Dynamics of communities and Evolution of Antibiotic Resistance in Wastewater

Environmental antibiotic resistance poses a significant threat to both human and veterinary health, making it a central focus of the European One Health Action Plan Against Antimicrobial Resistance. Urban sewers, rich in diverse bacterial communities, are constantly exposed to antibiotic residues from human waste. This exposure creates a reservoir of antibiotic-resistant bacteria. To predict the evolution of antibiotic resistance in these environments, it is essential to understand the dynamics of wastewater bacterial communities exposed to antibiotics. However, the complexity of sewer environments, which contain multiple interacting abiotic factors, complicates such predictions. These factors may interact in non-additive ways, further influencing the evolutionary landscape. Additionally, interactions between bacterial species within the sewer microbiome affect growth and competition, operating through both density- and frequency-dependent processes. These interspecies interactions can alter the competitive fitness of antibiotic-resistant strains, thereby influencing evolutionary outcomes.

The DEAR-Waste project seeks to unravel these complexities by studying the dynamics of bacterial communities and antibiotic resistance evolution in urban sewers.
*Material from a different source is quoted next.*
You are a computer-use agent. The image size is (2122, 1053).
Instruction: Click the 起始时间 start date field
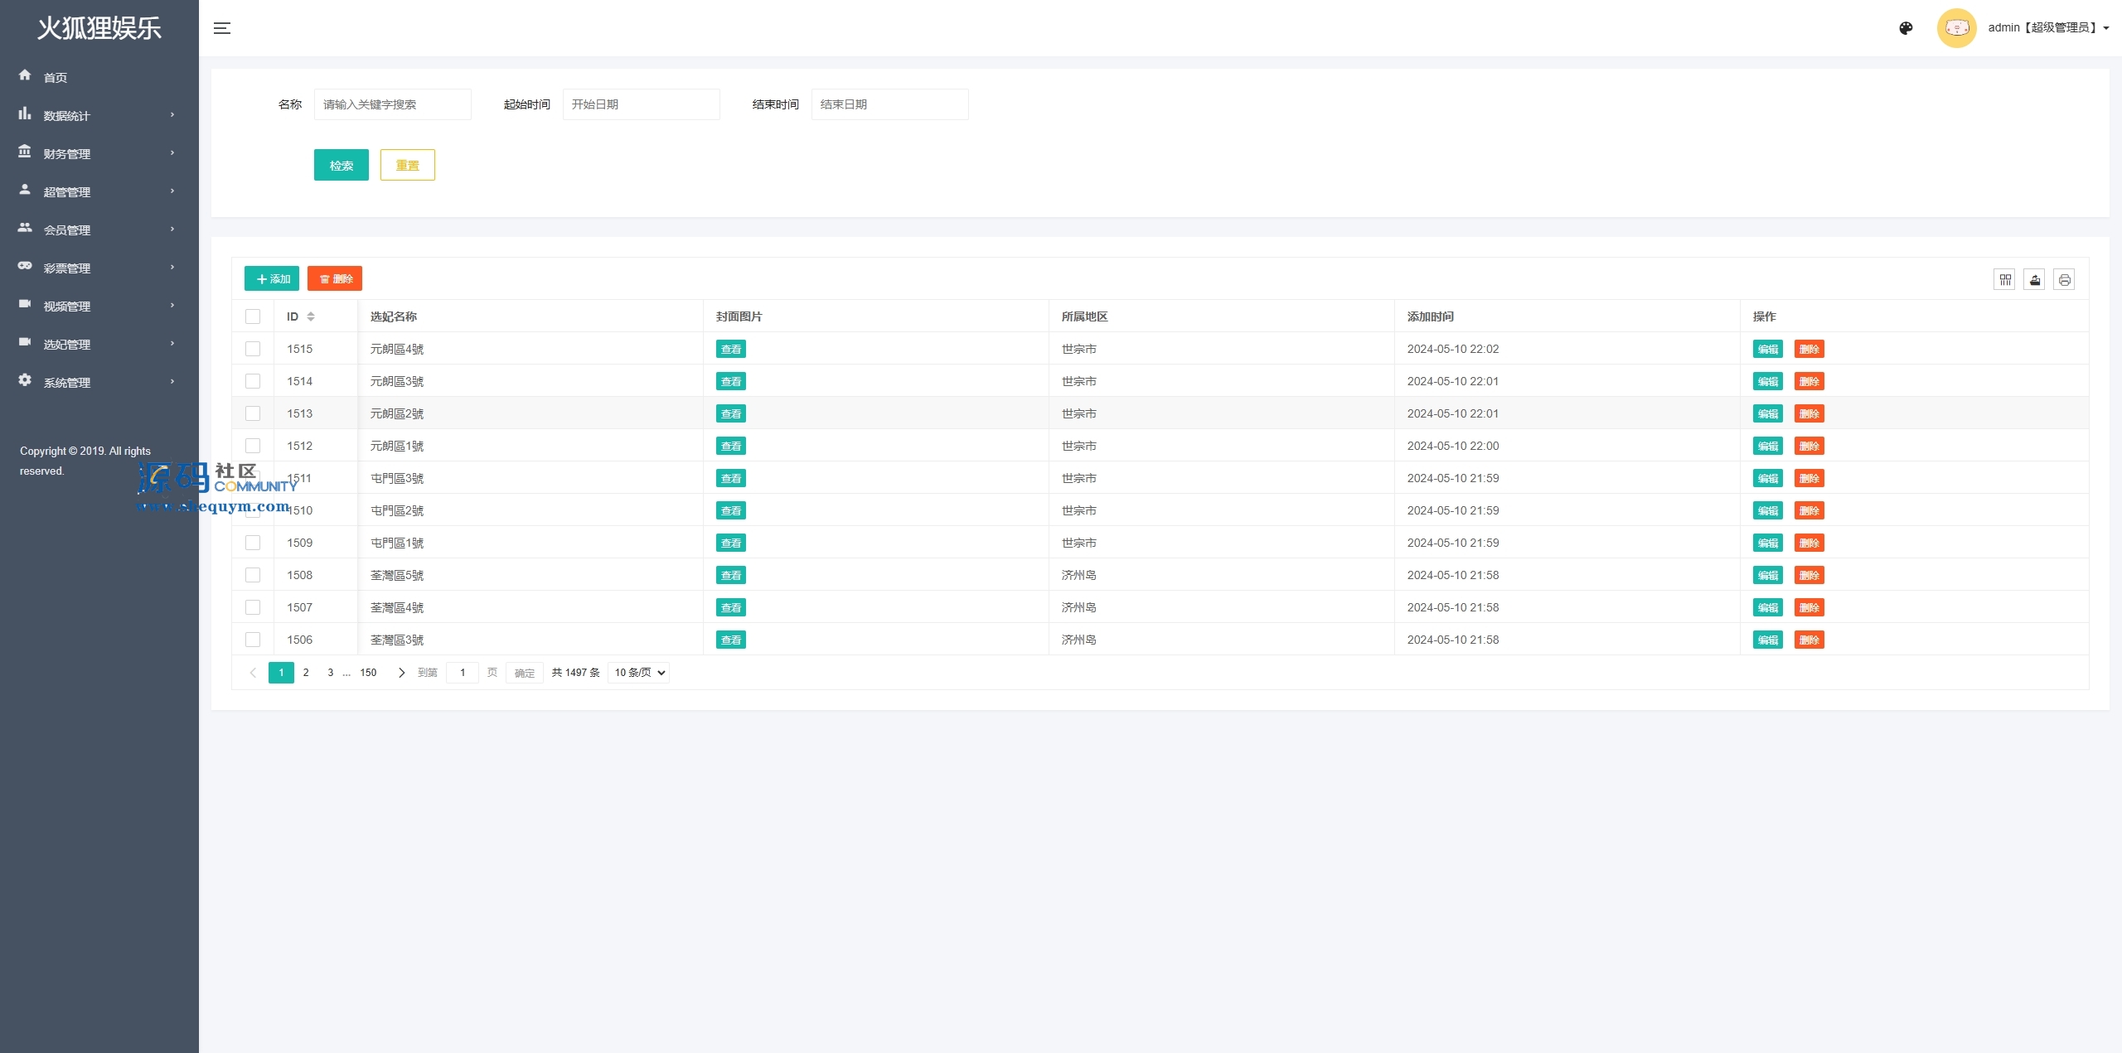[641, 104]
The project also aims to establish wastewater as a valuable model system for fundamental research on community dynamics and microbial evolution. By exploring how diverse factors within sewers interact to drive resistance, DEAR-Waste contribute valuable insights for managing antibiotic resistance, ultimately supporting efforts to protect public and veterinary health.

To analyze the effects of interactions between abiotic environmental parameters and antibiotics, three isolated bacterial species (E. coli, A. cryaerophilus, and S. suis) were exposed to cross-factor combinations of salinity, temperature, and either azithromycin or ciprofloxacin. The population density was measured by photospectrometry, and the resulting data were used to parameterize a generalized tolerance curve, mapping growth proxies (r and K) onto a multidimensional space defined by these environmental parameters.

This multidimensional tolerance curve was then projected onto temperature and conductivity measurements sampled in two Barcelona sewer to predict the population dynamics of these three species under realistic conditions, with or without the presence of environmental concentrations of antibiotics.

We subsequently quantified how environmental abiotic parameters influenced interspecies interactions and how these interactions, in turn, affected tolerance to abiotic conditions. This was achieved by monitoring the same species within synthetic communities of up to three species. Their frequency and density were tracked via flow cytometry, using two markers to differentiate them by genome size and GRAM status.
To dissect the interactions between temperature, salinity, and antibiotics, RNA from E. coli was extracted and sequenced following exposure to cross-factor conditions involving these three variables. Bioinformatic and statistical analyses were then conducted to relate environmental parameter values to gene expression plasticity and fitness in these complex environments.

Data from controlled laboratory experiments were used to parameterize a quantitative Hutchinsonian niche, mapping species performance across a multidimensional environmental space, for three bacterial species commonly found in city sewers. Temperature and salinity could reduce antibiotic fitness effects by up to 100-fold. Under sewer-specific conditions of temperature and salinity, environmental antibiotic concentrations should exclude certain species, with fluctuations in these abiotic parameters exerting much stronger effects in the presence of antibiotics than in their absence.

A new protocol was developed to track the frequency of specific species within synthetic communities via flow cytometry.

Transcriptomic analysis revealed novel pathways of antibiotic tolerance activated by temperature and salinity. These findings suggest a strong impact of the abiotic environment on the dynamics of antibiotic resistance evolution. Further research is needed to assess the extent of this impact in the environment.